One of the largest military bases in the world, Fort Hood has been criticized for failing to protect soldiers in the past. In 2015, a sergeant with the base’s sexual assault reporting unit – which Guillén would have reported to had she lodged a complaint – pleaded guilty to running a prostitution ring with vulnerable young soldiers.

“It’s like a fox in the hen house,” Khawam told the Guardian. “This is an epidemic in our military system, in our culture. It’s cultivated in that place.”

In the course of the search for Guillén, investigators also found the remains of another missing Fort Hood soldier, Private Gregory Morales, who disappeared last August, one of several unsolved deaths and disappearances at the base.
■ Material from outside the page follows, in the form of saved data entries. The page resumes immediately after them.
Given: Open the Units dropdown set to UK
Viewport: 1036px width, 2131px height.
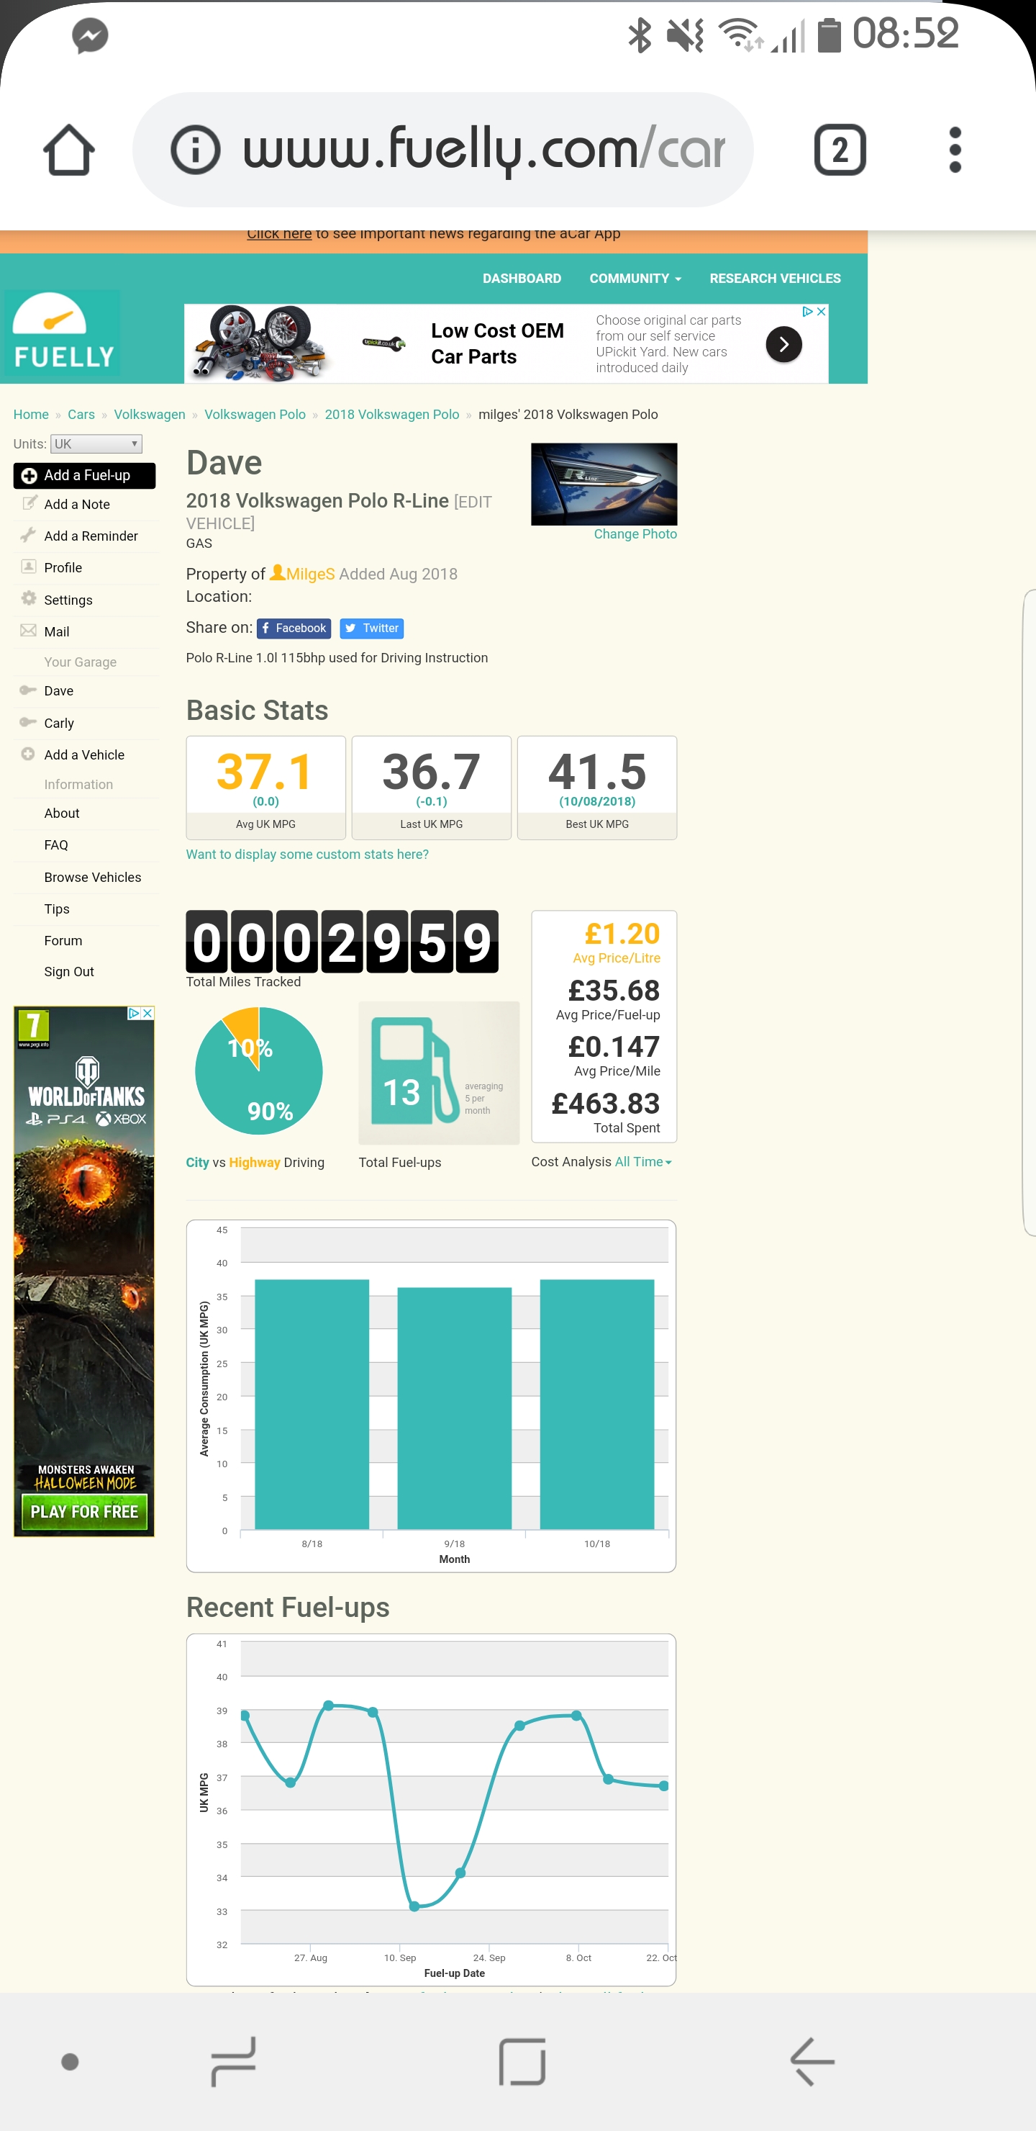Looking at the screenshot, I should click(x=96, y=444).
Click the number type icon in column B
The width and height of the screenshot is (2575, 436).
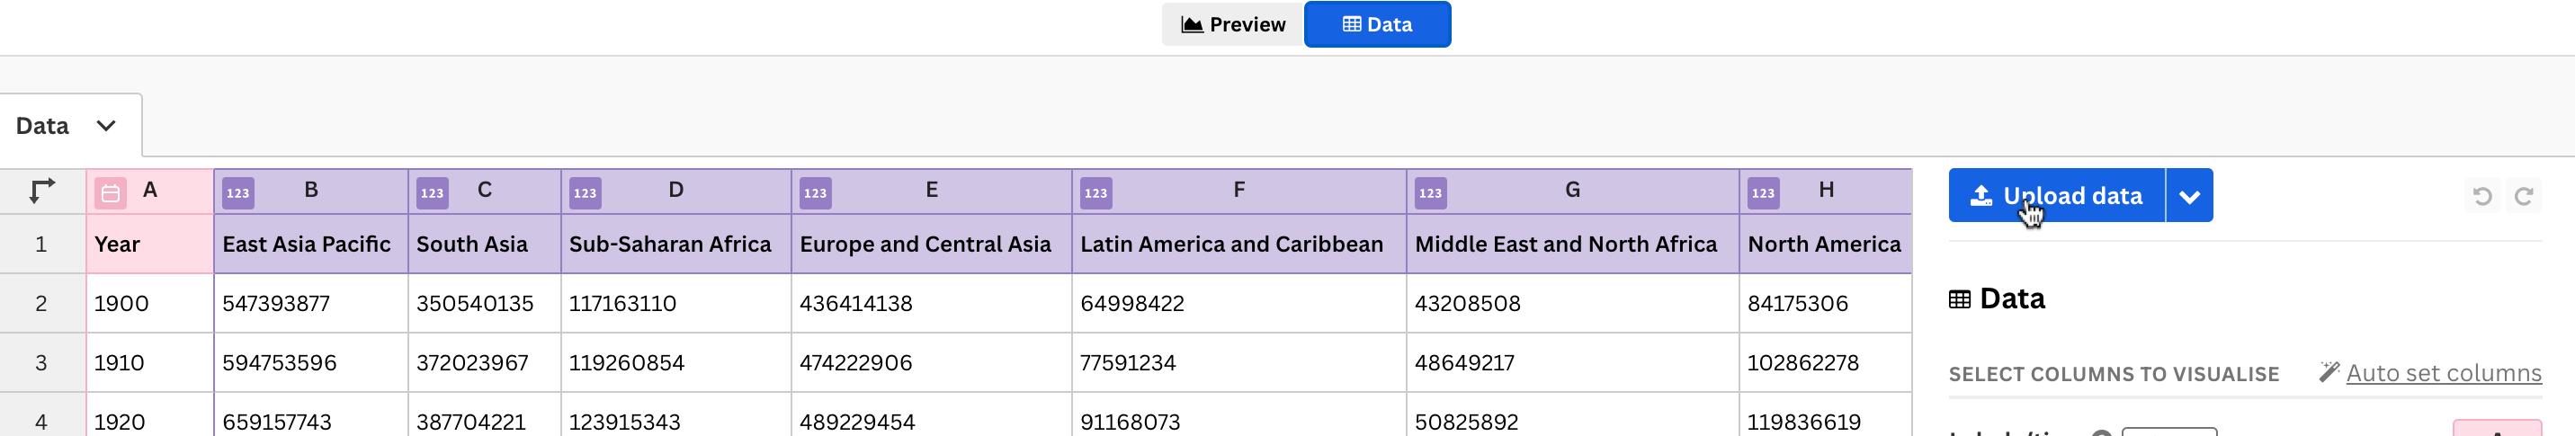click(238, 193)
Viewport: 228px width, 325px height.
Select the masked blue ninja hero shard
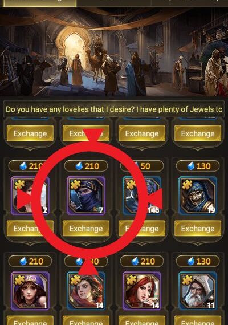point(86,196)
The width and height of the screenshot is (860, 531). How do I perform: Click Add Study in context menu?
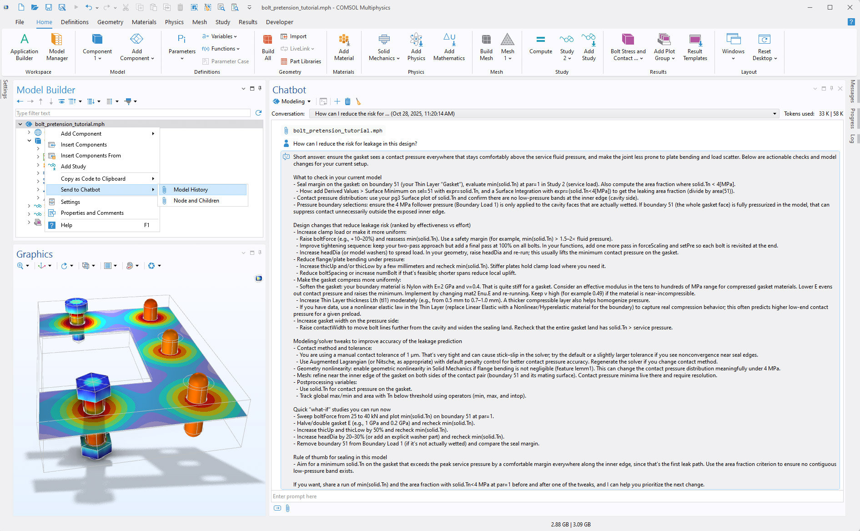pos(73,167)
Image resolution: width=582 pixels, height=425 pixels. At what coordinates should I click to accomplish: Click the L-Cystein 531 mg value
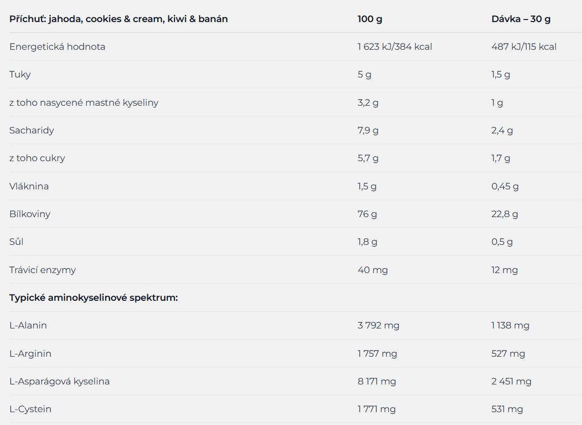(507, 409)
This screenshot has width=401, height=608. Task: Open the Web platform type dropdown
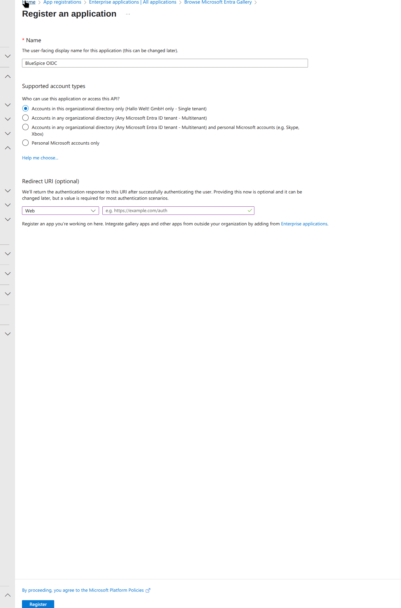click(x=60, y=211)
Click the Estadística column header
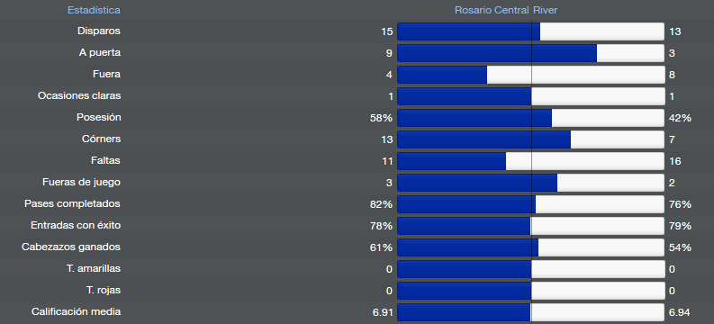714x324 pixels. pos(94,10)
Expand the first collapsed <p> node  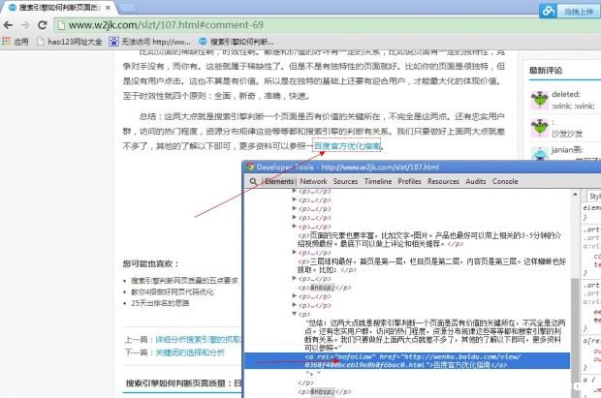(x=294, y=192)
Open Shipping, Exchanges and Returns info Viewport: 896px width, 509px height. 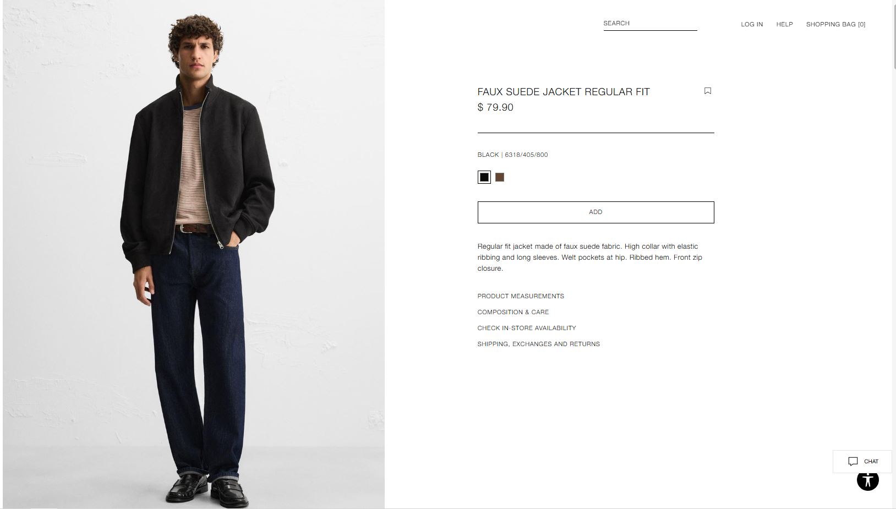[539, 344]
Almost 90 lawmakers have signed a letter spearheaded by the Texas representative Sylvia Garcia calling for the defense department’s inspector general to investigate Guillén’s disappearance at Fort Hood.

But survivors and advocates already know the limits of congressional advocacy. Awareness and outrage over sexual violence in the military grew after the 2012 documentary Invisible War. However, efforts to pass legislation reforming military justice faltered over a debate about commanders’ roles in prosecuting sexual assault.

In 2013, Senator Kirsten Gillibrand introduced the Military Justice Improvement Act, which would give independent military prosecutors outside the chain of command control over sexual assault cases. Soldiers cannot sue the military for harm, and have little recourse aside from reporting up the chain of command.
Rep. Sylvia Garcia(@RepSylviaGarcia)

Vanessa Guillen and her family were failed.

I thank all my colleagues in Congress who have reached out about this case and who are ready to help.

Together, we must ensure the Guillen family gets #JusticeForVanessa and that this never happens again.#IAmVanessaGuillen pic.twitter.com/7tPsFCKtdRJuly 2, 2020

While the bill received bipartisan support, Gillibrand encountered resistance from within her own party. The then senator Claire McCaskill offered her own legislation proposing many of the same reforms, but kept power within the chain of command, deferring to tradition. McCaskill, a former sex crimes prosecutor, found herself labeled as the roadblock to the most significant piece of congressional legislation challenging rape culture in the military.

Though Congress criminalized retaliation, among a number of reforms, it remains a significant barrier to reporting in the fraternal world of the military. Service members who report sexual harassment or assault risk ostracism and their career. The defense department was able to substantiate only one of the 129 retaliation cases it investigated in 2018, and 64% of service members surveyed said they experienced retaliation for reporting assault. Sixty-six per cent of retaliation reports allege that retaliators were in the soldier’s chain of command. “When the chain of command tries to be the one that’s involved, it’s like the police policing itself,” said Ordex.

“If there’s not actual accountability for those actions, then the fact that things have changed a little bit on the books doesn’t change the culture at all,” said attorney Sara Darahshouri, who wrote two reports on retaliation for sexual assault crimes in the military while senior counsel at Human Rights Watch. “As a symbolic gesture, it made sense. But the problem is you could always have punished for retaliation.”

The Guillén family plans to lead a peaceful protest in Washington DC, on 30 July, when they will present their proposed bill to lawmakers. “That’s the stage that the family needs,” Ordex said.

“She wanted to be a part of something that was bigger than herself. And what ended up happening is that this amazing and beautiful family gave this beautiful girl to this country, and they chewed her up and spit her out like she was garbage.”